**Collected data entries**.
========================

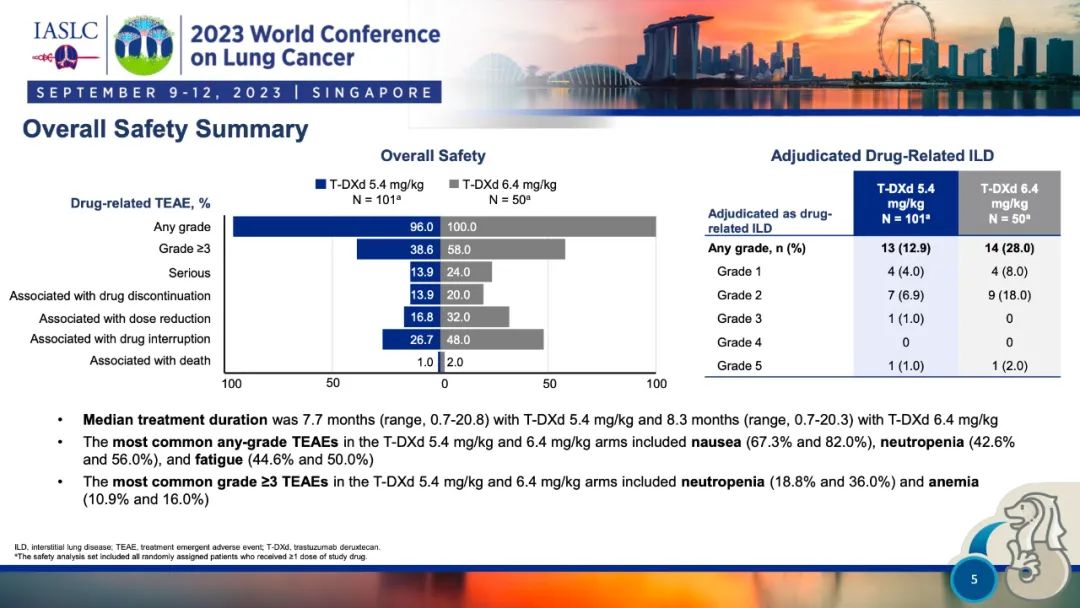Click the 14 (28.0) any grade table cell
This screenshot has height=608, width=1080.
[1008, 249]
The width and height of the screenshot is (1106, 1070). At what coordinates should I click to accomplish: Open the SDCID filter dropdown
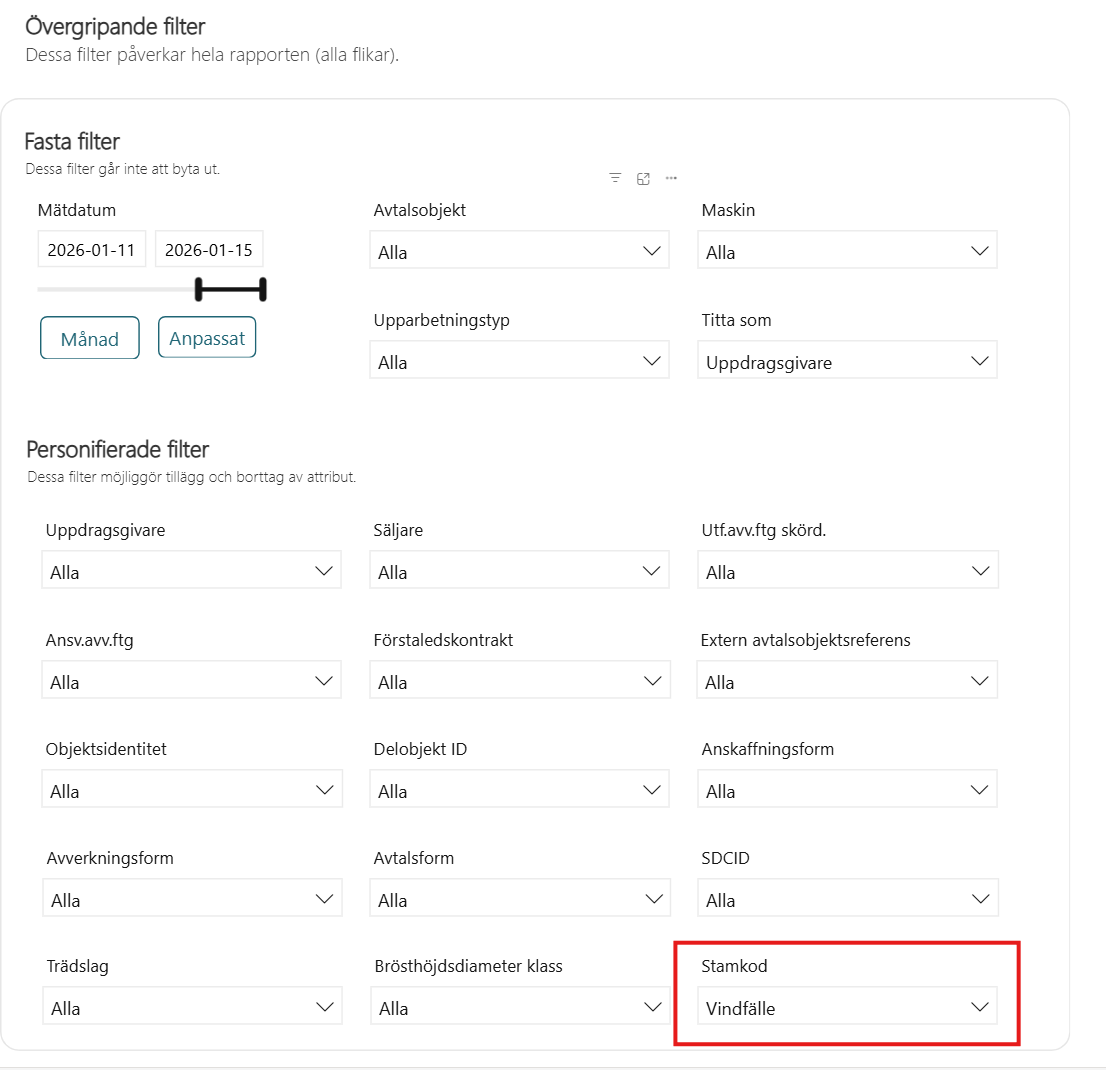coord(847,899)
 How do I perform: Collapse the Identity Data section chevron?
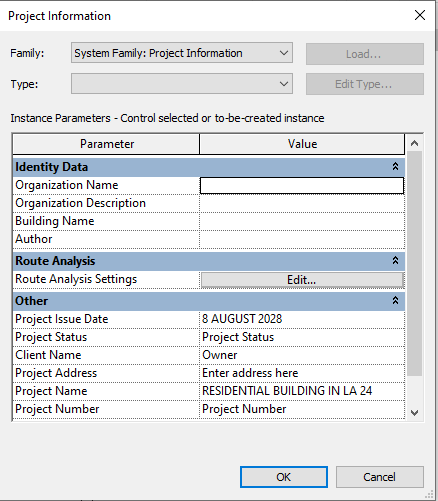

========================

**WHAT YOU WILL DO**.
All lines from the one containing "The width and" through the end of the entries, both ends included, should be written out exactly, with no pictures.

**EXERCISE RESULT**.
The width and height of the screenshot is (1106, 1070). At what coordinates should I click to accomplish: Open the SDCID filter dropdown
coord(847,899)
 How do I perform: Collapse the Identity Data section chevron?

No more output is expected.